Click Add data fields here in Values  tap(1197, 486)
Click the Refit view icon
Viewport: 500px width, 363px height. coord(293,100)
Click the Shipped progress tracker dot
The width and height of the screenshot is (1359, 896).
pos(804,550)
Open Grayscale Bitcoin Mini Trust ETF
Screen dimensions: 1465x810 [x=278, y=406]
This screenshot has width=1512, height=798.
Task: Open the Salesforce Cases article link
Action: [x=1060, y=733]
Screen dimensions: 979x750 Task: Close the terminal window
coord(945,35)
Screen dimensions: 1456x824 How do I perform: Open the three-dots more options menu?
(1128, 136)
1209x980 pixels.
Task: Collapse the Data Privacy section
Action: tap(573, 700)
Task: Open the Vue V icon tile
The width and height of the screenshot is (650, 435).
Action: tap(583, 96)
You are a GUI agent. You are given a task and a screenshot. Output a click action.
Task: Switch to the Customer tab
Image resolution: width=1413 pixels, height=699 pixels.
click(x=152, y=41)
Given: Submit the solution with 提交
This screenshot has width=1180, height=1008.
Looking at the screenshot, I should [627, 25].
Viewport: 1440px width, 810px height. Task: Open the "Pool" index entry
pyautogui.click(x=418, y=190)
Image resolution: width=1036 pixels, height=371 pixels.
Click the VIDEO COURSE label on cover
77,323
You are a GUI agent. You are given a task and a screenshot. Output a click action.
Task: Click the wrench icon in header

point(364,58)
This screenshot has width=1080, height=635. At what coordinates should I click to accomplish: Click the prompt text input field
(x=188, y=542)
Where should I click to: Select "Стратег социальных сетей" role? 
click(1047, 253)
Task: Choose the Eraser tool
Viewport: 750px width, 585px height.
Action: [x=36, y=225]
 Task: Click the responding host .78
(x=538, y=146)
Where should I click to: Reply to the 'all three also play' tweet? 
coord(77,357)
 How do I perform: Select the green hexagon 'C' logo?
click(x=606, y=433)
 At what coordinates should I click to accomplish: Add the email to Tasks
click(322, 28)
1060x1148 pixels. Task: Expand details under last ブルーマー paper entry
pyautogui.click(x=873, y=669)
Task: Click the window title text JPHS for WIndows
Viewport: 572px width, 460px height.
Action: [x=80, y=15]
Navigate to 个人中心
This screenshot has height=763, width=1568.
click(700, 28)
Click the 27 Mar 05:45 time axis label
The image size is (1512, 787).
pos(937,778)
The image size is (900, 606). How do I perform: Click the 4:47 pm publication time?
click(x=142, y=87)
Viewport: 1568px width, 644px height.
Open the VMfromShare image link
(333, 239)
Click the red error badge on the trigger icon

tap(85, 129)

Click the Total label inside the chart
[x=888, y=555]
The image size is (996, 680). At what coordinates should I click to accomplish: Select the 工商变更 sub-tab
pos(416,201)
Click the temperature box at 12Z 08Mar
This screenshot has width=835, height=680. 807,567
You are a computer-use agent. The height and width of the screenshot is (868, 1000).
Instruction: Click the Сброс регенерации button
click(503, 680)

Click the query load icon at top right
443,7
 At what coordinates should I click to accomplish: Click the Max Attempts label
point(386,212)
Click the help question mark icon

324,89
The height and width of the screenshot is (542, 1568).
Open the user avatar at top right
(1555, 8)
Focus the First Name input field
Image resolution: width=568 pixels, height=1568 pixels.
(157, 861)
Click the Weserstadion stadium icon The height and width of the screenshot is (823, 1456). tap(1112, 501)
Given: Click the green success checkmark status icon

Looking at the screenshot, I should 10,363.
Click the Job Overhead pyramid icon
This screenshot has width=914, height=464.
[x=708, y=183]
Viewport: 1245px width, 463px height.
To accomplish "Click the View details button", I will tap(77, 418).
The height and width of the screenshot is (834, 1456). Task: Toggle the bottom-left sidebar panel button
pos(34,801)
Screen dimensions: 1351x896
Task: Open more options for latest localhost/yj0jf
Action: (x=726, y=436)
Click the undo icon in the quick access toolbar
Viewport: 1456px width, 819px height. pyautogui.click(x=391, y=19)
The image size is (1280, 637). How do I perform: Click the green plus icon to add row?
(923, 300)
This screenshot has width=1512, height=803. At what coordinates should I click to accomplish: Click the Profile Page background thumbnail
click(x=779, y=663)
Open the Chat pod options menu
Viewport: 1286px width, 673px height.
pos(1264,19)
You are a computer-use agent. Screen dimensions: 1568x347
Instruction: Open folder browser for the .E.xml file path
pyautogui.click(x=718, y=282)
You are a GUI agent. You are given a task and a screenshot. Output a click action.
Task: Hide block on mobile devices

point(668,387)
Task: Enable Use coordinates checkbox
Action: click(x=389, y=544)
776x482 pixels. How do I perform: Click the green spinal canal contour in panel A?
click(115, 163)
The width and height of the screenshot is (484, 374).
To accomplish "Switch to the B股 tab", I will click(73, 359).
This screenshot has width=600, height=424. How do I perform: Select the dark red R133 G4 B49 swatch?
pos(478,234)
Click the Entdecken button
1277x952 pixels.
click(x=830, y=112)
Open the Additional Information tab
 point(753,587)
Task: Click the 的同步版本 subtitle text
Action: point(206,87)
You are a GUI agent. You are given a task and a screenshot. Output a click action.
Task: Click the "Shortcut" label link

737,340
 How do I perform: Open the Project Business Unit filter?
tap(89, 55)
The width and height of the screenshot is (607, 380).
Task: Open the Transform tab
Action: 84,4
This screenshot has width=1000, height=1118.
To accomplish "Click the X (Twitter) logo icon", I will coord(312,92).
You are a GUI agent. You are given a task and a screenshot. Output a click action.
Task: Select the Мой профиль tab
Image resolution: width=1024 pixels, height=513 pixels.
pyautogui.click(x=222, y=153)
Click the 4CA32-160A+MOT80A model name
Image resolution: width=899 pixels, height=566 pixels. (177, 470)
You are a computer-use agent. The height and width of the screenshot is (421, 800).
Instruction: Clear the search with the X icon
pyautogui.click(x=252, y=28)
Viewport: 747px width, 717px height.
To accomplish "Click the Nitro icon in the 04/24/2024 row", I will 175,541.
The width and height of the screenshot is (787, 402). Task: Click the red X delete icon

**Task statement:** Write out every line of the records above as a numbered list, leaving out any blank lines.

**Answer to this task:**
1. Click Add data fields here in Values  tap(1197, 486)
2. Click the Refit view icon
3. Viewport: 500px width, 363px height. coord(293,100)
4. Click the Shipped progress tracker dot
5. The width and height of the screenshot is (1359, 896).
6. pos(804,550)
7. Open Grayscale Bitcoin Mini Trust ETF
8. Screen dimensions: 1465x810 [x=278, y=406]
9. This screenshot has width=1512, height=798.
10. Task: Open the Salesforce Cases article link
11. Action: [x=1060, y=733]
12. Screen dimensions: 979x750 Task: Close the terminal window
13. coord(945,35)
14. Screen dimensions: 1456x824 How do I perform: Open the three-dots more options menu?
15. (1128, 136)
16. 1209x980 pixels.
17. Task: Collapse the Data Privacy section
18. Action: tap(573, 700)
19. Task: Open the Vue V icon tile
20. The width and height of the screenshot is (650, 435).
21. Action: tap(583, 96)
22. You are a GUI agent. You are given a task and a screenshot. Output a click action.
23. Task: Switch to the Customer tab
24. Image resolution: width=1413 pixels, height=699 pixels.
25. click(x=152, y=41)
26. Given: Submit the solution with 提交
27. This screenshot has width=1180, height=1008.
28. Looking at the screenshot, I should [627, 25].
29. Viewport: 1440px width, 810px height. Task: Open the "Pool" index entry
30. pyautogui.click(x=418, y=190)
31. Image resolution: width=1036 pixels, height=371 pixels.
32. Click the VIDEO COURSE label on cover
33. 77,323
34. You are a GUI agent. You are given a task and a screenshot. Output a click action.
35. Task: Click the wrench icon in header
36. point(364,58)
37. This screenshot has width=1080, height=635. At what coordinates should I click to accomplish: Click the prompt text input field
38. (x=188, y=542)
39. Where should I click to: Select "Стратег социальных сетей" role? 
40. click(1047, 253)
41. Task: Choose the Eraser tool
42. Viewport: 750px width, 585px height.
43. Action: [x=36, y=225]
44.  Task: Click the responding host .78
45. (x=538, y=146)
46. Where should I click to: Reply to the 'all three also play' tweet? 
47. coord(77,357)
48.  How do I perform: Select the green hexagon 'C' logo?
49. click(x=606, y=433)
50.  At what coordinates should I click to accomplish: Add the email to Tasks
51. click(322, 28)
52. 1060x1148 pixels. Task: Expand details under last ブルーマー paper entry
53. pyautogui.click(x=873, y=669)
54. Task: Click the window title text JPHS for WIndows
55. Viewport: 572px width, 460px height.
56. Action: [x=80, y=15]
57. Navigate to 个人中心
58. This screenshot has height=763, width=1568.
59. click(700, 28)
60. Click the 27 Mar 05:45 time axis label
61. The image size is (1512, 787).
62. pos(937,778)
63. The image size is (900, 606). How do I perform: Click the 4:47 pm publication time?
64. click(x=142, y=87)
65. Viewport: 1568px width, 644px height.
66. Open the VMfromShare image link
67. (333, 239)
68. Click the red error badge on the trigger icon
69. tap(85, 129)
70. Click the Total label inside the chart
71. [x=888, y=555]
72. The image size is (996, 680). At what coordinates should I click to accomplish: Select the 工商变更 sub-tab
73. pos(416,201)
74. Click the temperature box at 12Z 08Mar
75. This screenshot has width=835, height=680. 807,567
76. You are a computer-use agent. The height and width of the screenshot is (868, 1000).
77. Instruction: Click the Сброс регенерации button
78. click(503, 680)
79. Click the query load icon at top right
80. 443,7
81.  At what coordinates should I click to accomplish: Click the Max Attempts label
82. point(386,212)
83. Click the help question mark icon
84. 324,89
85. The height and width of the screenshot is (542, 1568).
86. Open the user avatar at top right
87. (1555, 8)
88. Focus the First Name input field
89. Image resolution: width=568 pixels, height=1568 pixels.
90. (157, 861)
91. Click the Weserstadion stadium icon The height and width of the screenshot is (823, 1456). tap(1112, 501)
92. Given: Click the green success checkmark status icon
93. Looking at the screenshot, I should 10,363.
94. Click the Job Overhead pyramid icon
95. This screenshot has width=914, height=464.
96. [x=708, y=183]
97. Viewport: 1245px width, 463px height.
98. To accomplish "Click the View details button", I will tap(77, 418).
99. The height and width of the screenshot is (834, 1456). Task: Toggle the bottom-left sidebar panel button
100. pos(34,801)
101. Screen dimensions: 1351x896
102. Task: Open more options for latest localhost/yj0jf
103. Action: (x=726, y=436)
104. Click the undo icon in the quick access toolbar
105. Viewport: 1456px width, 819px height. pyautogui.click(x=391, y=19)
106. The image size is (1280, 637). How do I perform: Click the green plus icon to add row?
107. (923, 300)
108. This screenshot has width=1512, height=803. At what coordinates should I click to accomplish: Click the Profile Page background thumbnail
109. click(x=779, y=663)
110. Open the Chat pod options menu
111. Viewport: 1286px width, 673px height.
112. pos(1264,19)
113. You are a computer-use agent. Screen dimensions: 1568x347
114. Instruction: Open folder browser for the .E.xml file path
115. pyautogui.click(x=718, y=282)
116. You are a GUI agent. You are given a task and a screenshot. Output a click action.
117. Task: Hide block on mobile devices
118. point(668,387)
119. Task: Enable Use coordinates checkbox
120. Action: click(x=389, y=544)
121. 776x482 pixels. How do I perform: Click the green spinal canal contour in panel A?
122. click(115, 163)
123. The width and height of the screenshot is (484, 374).
124. To accomplish "Switch to the B股 tab", I will click(73, 359).
125. This screenshot has width=600, height=424. How do I perform: Select the dark red R133 G4 B49 swatch?
126. pos(478,234)
127. Click the Entdecken button
128. 1277x952 pixels.
129. click(x=830, y=112)
130. Open the Additional Information tab
131.  point(753,587)
132. Task: Click the 的同步版本 subtitle text
133. Action: point(206,87)
134. You are a GUI agent. You are given a task and a screenshot. Output a click action.
135. Task: Click the "Shortcut" label link
136. 737,340
137.  How do I perform: Open the Project Business Unit filter?
138. tap(89, 55)
139. The width and height of the screenshot is (607, 380).
140. Task: Open the Transform tab
141. Action: 84,4
142. This screenshot has width=1000, height=1118.
143. To accomplish "Click the X (Twitter) logo icon", I will coord(312,92).
144. You are a GUI agent. You are given a task and a screenshot. Output a click action.
145. Task: Select the Мой профиль tab
146. Image resolution: width=1024 pixels, height=513 pixels.
147. pyautogui.click(x=222, y=153)
148. Click the 4CA32-160A+MOT80A model name
149. Image resolution: width=899 pixels, height=566 pixels. (177, 470)
150. You are a computer-use agent. The height and width of the screenshot is (421, 800).
151. Instruction: Clear the search with the X icon
152. pyautogui.click(x=252, y=28)
153. Viewport: 747px width, 717px height.
154. To accomplish "Click the Nitro icon in the 04/24/2024 row", I will 175,541.
155. The width and height of the screenshot is (787, 402). Task: Click the red X delete icon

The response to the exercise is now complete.